Symbols are words, gestures and objectives that a firm uses (firm logo, way of speaking to customers and to employees, dress habits etc. ). Rituals refer to social rules which have to be followed in a certain company. Heroes are persons that are highly valued in an organisation and are seen as role models. However the national culture, relating to the more inner layers of the onion model, is seen as values and feelings of wrong or right, good or bad and so on. These values are already acquired in early childhood and are not likely to change in later years.

It gets obvious that the corporate culture of a firm are the elements that can be seen whereas the national culture remains under the surface. Nevertheless the national culture takes a profound influence on the manner the organisational culture is practised, for instance how the management style is or how decisions are made. In the case of cross-border alliances different national and organisational cultures are brought in and might represent a source of incompatibility.

As Cartwright and Cooper (1996) underline, in international alliances, incompatibilities may arise due to differences in national cultures and associated managerial styles whereas in domestic alliances incompatibility is often caused by differences in corporate cultures. In this context Geert Hofstede, a Dutch researcher who did one of the most influential studies on national differences in a cultural context once said, ” Culture is more often a source of conflict than of synergy. Cultural differences are a nuisance at best and often a disaster. ” (web 6)

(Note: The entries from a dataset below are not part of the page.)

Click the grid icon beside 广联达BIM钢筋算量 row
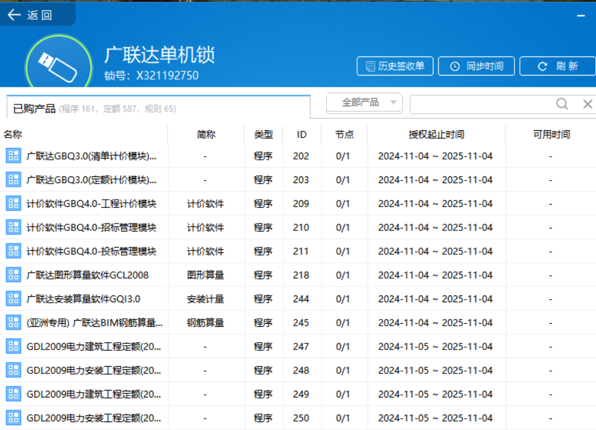 (13, 323)
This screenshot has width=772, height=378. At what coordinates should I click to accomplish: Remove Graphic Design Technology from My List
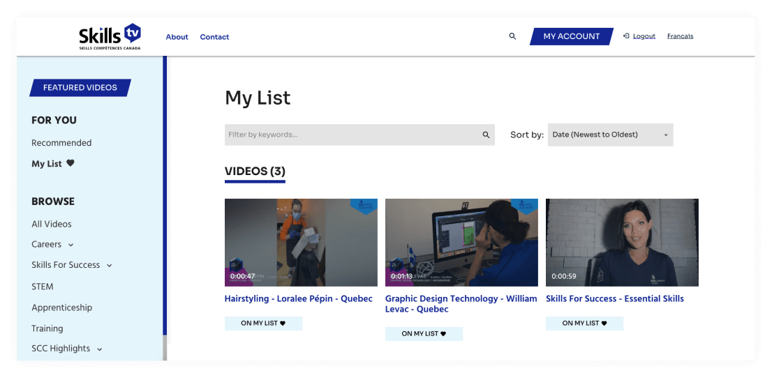coord(424,334)
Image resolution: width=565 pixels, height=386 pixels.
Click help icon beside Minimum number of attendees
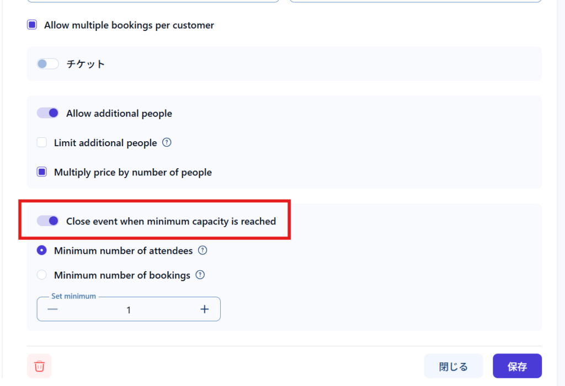pos(202,250)
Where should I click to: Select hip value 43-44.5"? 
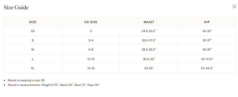(207, 68)
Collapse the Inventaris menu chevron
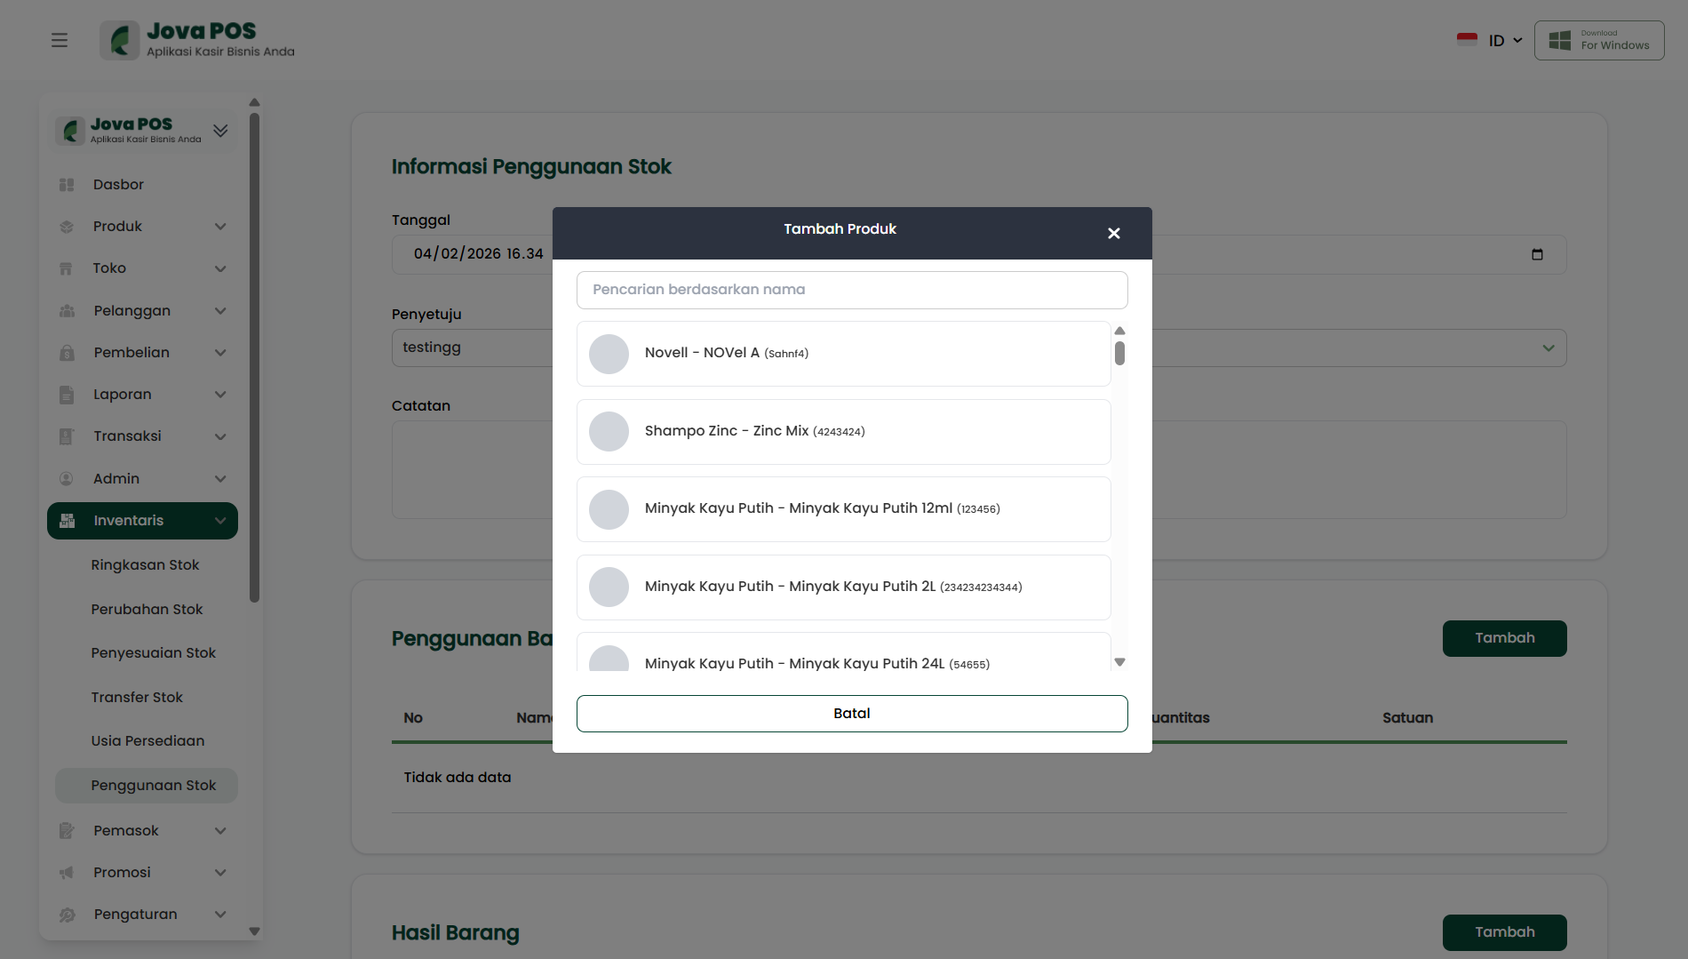Image resolution: width=1688 pixels, height=959 pixels. point(220,521)
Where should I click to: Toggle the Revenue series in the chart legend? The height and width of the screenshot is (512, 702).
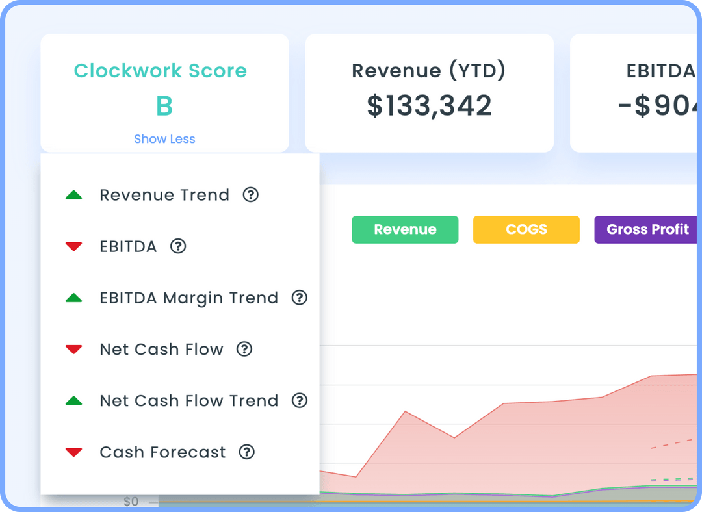(x=405, y=229)
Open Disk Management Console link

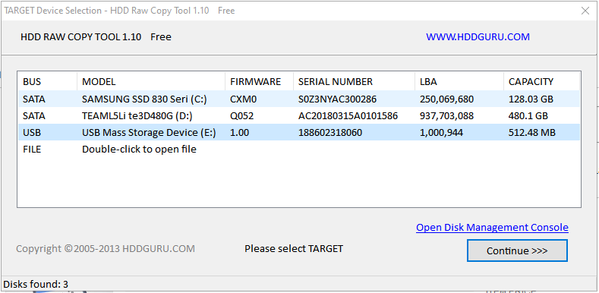click(492, 227)
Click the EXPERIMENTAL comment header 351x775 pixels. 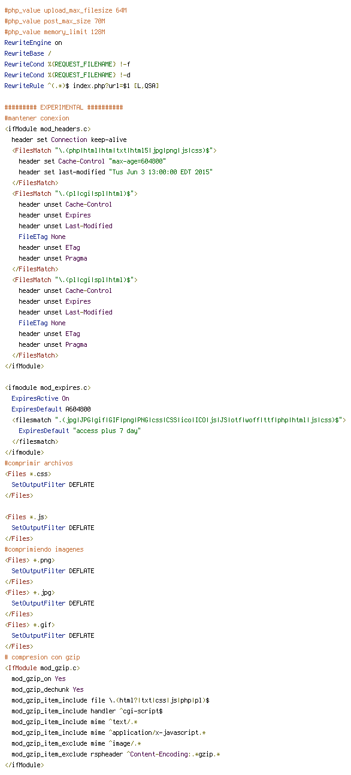63,107
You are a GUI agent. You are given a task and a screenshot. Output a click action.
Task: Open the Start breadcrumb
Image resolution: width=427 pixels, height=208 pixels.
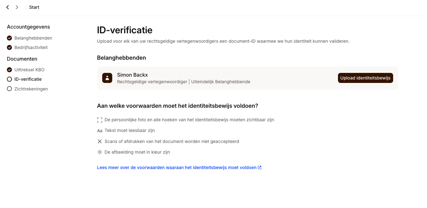(34, 7)
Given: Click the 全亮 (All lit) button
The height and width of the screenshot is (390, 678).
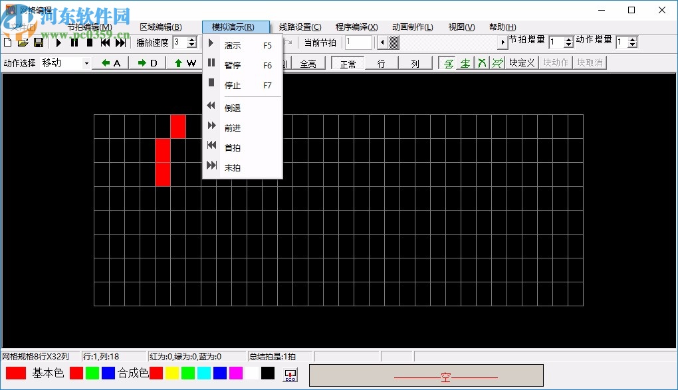Looking at the screenshot, I should 308,64.
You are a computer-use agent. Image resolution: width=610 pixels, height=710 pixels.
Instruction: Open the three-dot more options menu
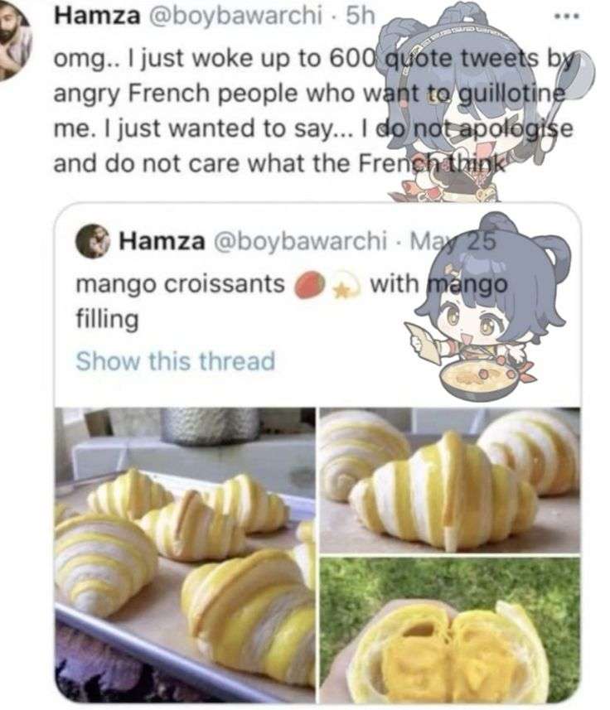coord(569,17)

Hofstede (2001) sees culture as “[… ]the collective programming of the mind which distinguishes the members of one category of people from another. ” The category of people can be a nation, a region or a company which participates in an alliance. Hofstede studied 116,000 people working in dozens of different countries and found highly significant differences in the behaviour and attitudes of employees and managers from different countries who worked within multinational corporations. He identified five important dimensions along which people seem to differ across cultures. (web6)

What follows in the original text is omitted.